« Nos » Alceste : un projet, une œuvre, un concours

«

Voici un projet réellement vécu et vraiment conçu par les élèves eux-mêmes. Le professeur n’a ni imposé le thème, ni guidé la méthode : il a simplement ouvert un espace de liberté. Le reste – la lecture, le choix, l’adaptation, la mise en scène, la participation à un concours – est né de l’initiative collective des élèves. Et ils ont gagné, bien plus qu’un prix.

« Un vrai projet porté par les élèves »

La pédagogie du projet (ou pédagogie de projet)

Née au début du siècle passé, cette pédagogie encourage «  l’activité spontanée et coordonnée d’un groupe restreint d’élèves s’adonnant méthodiquement à l’exécution d’un travail formant une globalité et choisi librement par les enfants : ils ont ainsi la possibilité d’élaborer un projet en commun et de l’exécuter en se partageant la tâche  ». [1]

Voici un excellent exemple de démarche de projet, vécue et racontée par un lycéen :

Septembre – Première semaine de cours

Nous sommes assis dans la classe et attendons l’arrivée de notre nouveau prof de français. Sur les tables disposées en U, devant chaque élève, un épais Lagarde et Michard du XVIIe siècle.

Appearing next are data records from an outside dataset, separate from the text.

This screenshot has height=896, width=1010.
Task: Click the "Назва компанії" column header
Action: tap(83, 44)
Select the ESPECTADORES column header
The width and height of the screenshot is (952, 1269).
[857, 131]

Pour ceux et celles qui s’en souviennent : pas marrant, marrant !

Le prof entre, souriant, et nous dévisage longuement sans prononcer le moindre mot. Comme s’il attendait que nous lui adressions la parole.

Il lance soudain :
«  Le livre qui vous a été distribué, c’est le programme de cette année.  »

Silence, soudain plus pesant.
De premiers élèves feuillettent les 450 pages du «  programme  ».

Le prof demande :
«  Que proposez-vous ?  »

Re-silence.
Le prof : «  Je vous laisse réfléchir, je reviens dans quelques minutes  ».
Il sort.

Nous nous regardons tous. Les exclamations fusent :
– Ce livre est énorme !
– Il y a surtout du théâtre !
– Il n’y a finalement que trois grands auteurs : Racine, Corneille et Molière.
– Je ne comprends rien aux textes.
– Chez Molière, c’est plus facile à comprendre, et puis ça a l’air plus comique.
– On va bien s’ennuyer à lire tout ça…

Silence, puis :
« Et si on jouait une de ces pièces de théâtre au lieu de les lire ? »

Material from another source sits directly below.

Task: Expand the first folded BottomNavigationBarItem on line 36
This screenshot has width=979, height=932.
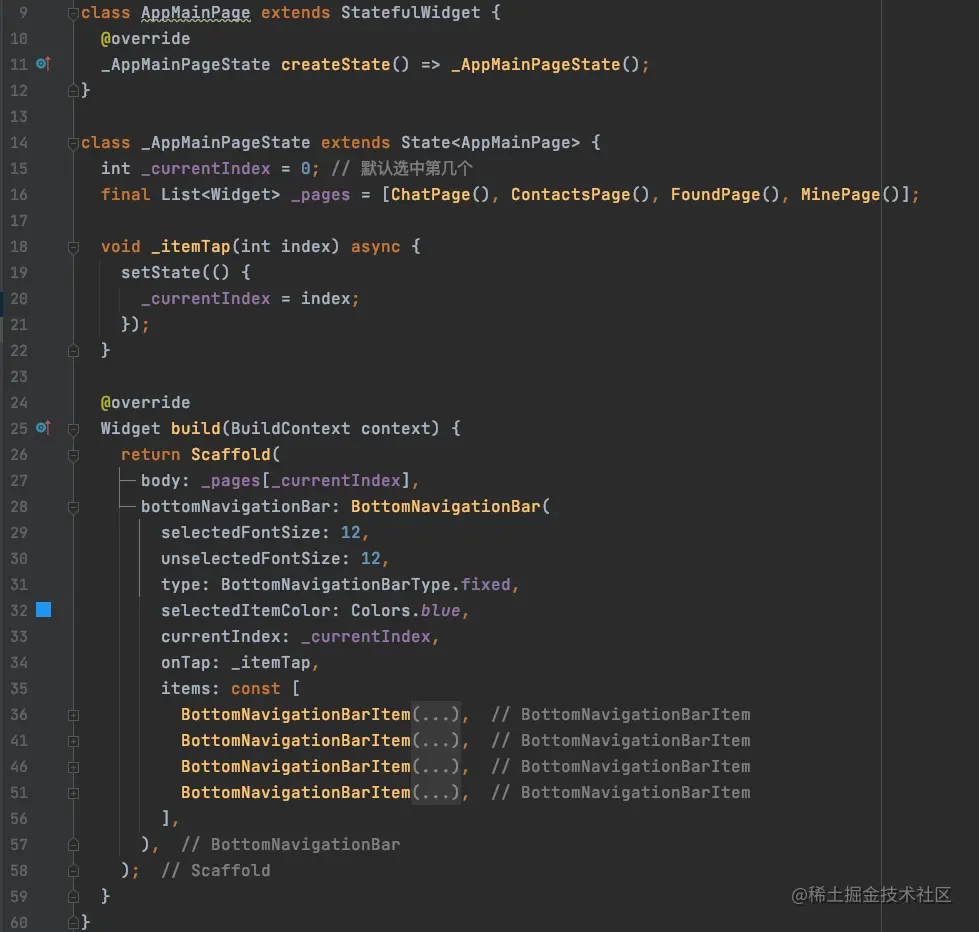Action: pyautogui.click(x=73, y=715)
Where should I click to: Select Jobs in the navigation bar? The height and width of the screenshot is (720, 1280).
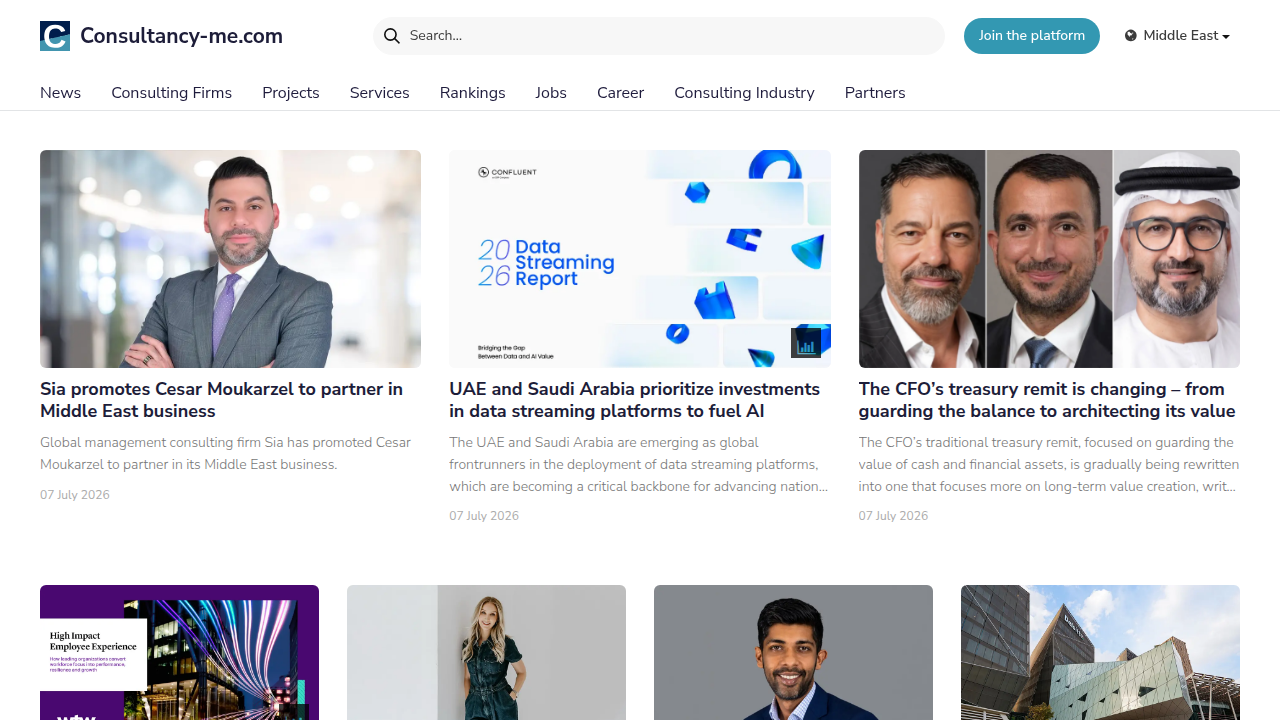pos(551,93)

Retour du prof, allègre, qui nous demande si nous avons des propositions d’activités à lui faire.
Timidement, un élève plus courageux que les autres lui demande s’il serait possible de jouer une des pièces.
À la stupéfaction générale, le prof, très enthousiaste, répond que c’est une excellente idée et qu’il nous laisse nous organiser.
Il quitte de nouveau la salle et promet de revenir bientôt.

Interminable brouhaha.
Mais brouhaha des plus fertiles : nous décidons de choisir un auteur, puis une pièce.
Notre choix s’arrête sur Le Misanthrope de Molière.
Ça a l’air marrant : il y a de petits marquis efféminés, une difficile histoire d’amour comme il s’en déroule dans la classe…

Tiens ? Pourquoi ne pas transposer l’histoire dans notre univers scolaire ?
Pourquoi ne pas adapter le scénario de la pièce au goût du jour ?
La décision est prise : ce sera une version contemporaine du Misanthrope.

Les rôles sont rapidement distribués, puis d’autres tâches : mise en scène, éclairage, musique. Chacun a un rôle à jouer.

Le prof réapparaît, nous encourage, met à notre disposition la salle des fêtes de l’école.
Et, pendant un trimestre entier, nous y passons presque toutes les heures de français à adapter et à répéter la pièce.
L’ambiance n’est pas toujours excellente. On ne tombe pas toujours d’accord sur la façon d’adapter l’œuvre originale.
On en vient même à décider – toujours avec la bénédiction du prof qui continue de nous rendre de nombreuses visites-éclairs – de monter deux adaptations parallèles.
L’une des intrigues se déroule dans une classe d’école, l’autre au cours d’une soirée dansante.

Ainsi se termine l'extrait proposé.